**** Page excerpt ****

Interface to query CPU setup, numa information and set affinity
ctk21 opened this issue · 5 comments
It might be useful (at least experimentally) to add an interface that allows the user to easily:
- query the number of CPUs in a system
- query the NUMA information in a system
- set the affinity of a domain to a given CPU
Open questions for this are:
- what exactly should the API be?
- what cross platform Linux vs Windows vs Other considerations should be taken on board?
I'd like to take up on this, I wrote the cpu topology used in OpenBSD ages ago so hopefully I can contribute something.
@dra27 and @kayceesrk expressed interested in this so I'm CCing them.
What follows is just a collection of thoughts, so take it all with a grain of salt, please :).
Topology
On the very basic, we could provide a smt (thread) count, a core count and a package (socket) count, and also the relationship between them and so on.
On a more elaborate approach we would have to consider core asymmetry (like intel 12th gen) and modern arm64, as well as cache groups like amd's CCX. Maybe num_performance_cores
num_efficient_cores
can become a thing. Online vs offline cpus need some investigation, I'm not sure this is actually meaningful anywhere.
Domainsllib could provide this, but I don't think it belongs in the standard library.
The standard library could provide num_threads
at most as anything else would impose too many requirements on the underlying system, num_threads
can be usually retrieved with a sysconf
and/or sysctl
and it's widely available.
To build the topology on x86 we need to be able to at least retrieve the apicid
of each smt-thread, if that's possible we can at least build smt<>core<>package
relationship, without having to resort to more operating system support like sysctl/sysconf and whatnot. That would be a more democratic approach, we can loop over all threads, set affinity one by one, call cpuid
to retrieve the current apicid
and then build the relationship tree.

****

* Tasks and exercises *
1) Reproduce the CPU topology issue thread from "Interface to query" to "can contribute something.".
2) Continue the CPU topology issue thread from its last sentence.

**** Material provided ****

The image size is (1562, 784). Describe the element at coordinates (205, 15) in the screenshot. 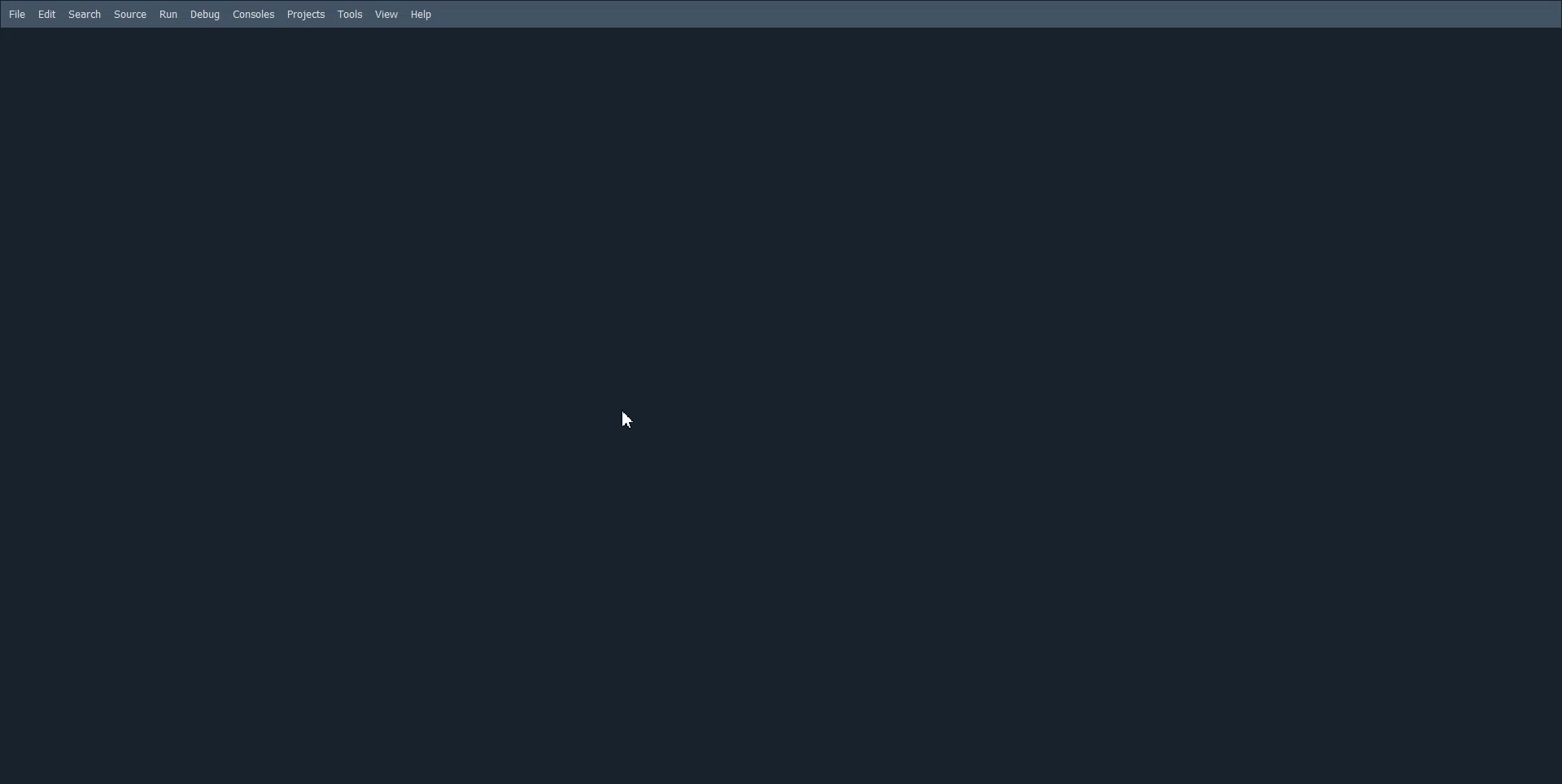

I see `Debug` at that location.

****

* Task answers *
1)
Interface to query CPU setup, numa information and set affinity
ctk21 opened this issue · 5 comments
It might be useful (at least experimentally) to add an interface that allows the user to easily:
- query the number of CPUs in a system
- query the NUMA information in a system
- set the affinity of a domain to a given CPU
Open questions for this are:
- what exactly should the API be?
- what cross platform Linux vs Windows vs Other considerations should be taken on board?
I'd like to take up on this, I wrote the cpu topology used in OpenBSD ages ago so hopefully I can contribute something.

2)
We can't assume x86 or POSIX, we also can't cover every operating system and architecture so we might consider making Domainsllib able to fail on any of the queries, I think this is better than silently returning single core
.
I haven't dived into Windows but I'm sure it provides this information somewhere, I'll write from the top of my head what I know:
Topology retrieval, from top of my head
- Linux: Yes
- OpenBSD: dmesg parsing
- FreeBSD: Full, xml tree via sysctl (I kid you not)
- NetBSD: No
Except for OpenBSD we can also just build our own by retrieving the pinning and fetching the apicid
for each core (for x86).
Nomenclature
Naming this is kinda tricky, people use threads, cores, cpus with different meanings, also a lot of the jargon is inheriting from x86, like smt (maybe sparc!?) and packages, at any rate this must be considered.
I personally like the idea of calling cpu
the logical thing, as in the actual thread
, but then thread
become a synonym for cpu
which is bad. Also cpu
is more often than not used as processor
, which in turn is way less ambiguous.
NUMA
I don't think any operating system provides any active toggles other than CPU affinity to a userland process, so pinning memory zones (as in the zones the acpi table gives you). Usually what they do (at least Linux/FreeBSD/NetBSD) is to try to map pages belonging to a memory zone of the affinity cpu, so if you say set_affinity(cpu1)
it will try to map the pages "closer" to the die containing cpu1.
edit: I'm completely wrong here, linux has set_mempolicy(2), mbind(2) and more.
Affinity
Domainsllib could provide something like Cpuset.t -> ('a, 'e) result
, I think we need to be able to fail since not every operating system provides those, some POSIX systems just fail silently on pthread_setaffinity_np(3)
though. At any rate we should tell the caller that "we can't set the affinity" if possible.
Set affinity support, from top of my head
- Linux: Full
- OpenBSD: Fails silently, nothing is done at kernel level
- FreeBSD: Full
- NetBSD: Full
So I'm building this: https://github.com/haesbaert/ocaml-cpu
So far only support for getting number of threads, setting and getting cpu affinity, works without multicore/Domains, only linux but I'll work on the rest.
num_threads: unit -> int
set_affinity: int list -> unit
get_affinity: unit -> int list
Thanks @haesbaert. In general, we're avoiding the term "threads" in OCaml 5 since we have multiple notions of threading -- domains, fibers and systhreads. I'm leaning towards num_cores
, where I'm using "cores" as a proxy for available units of parallelism. If hyperthreading is enabled, doesnum_cores
return the number of hardware threads or physical cores?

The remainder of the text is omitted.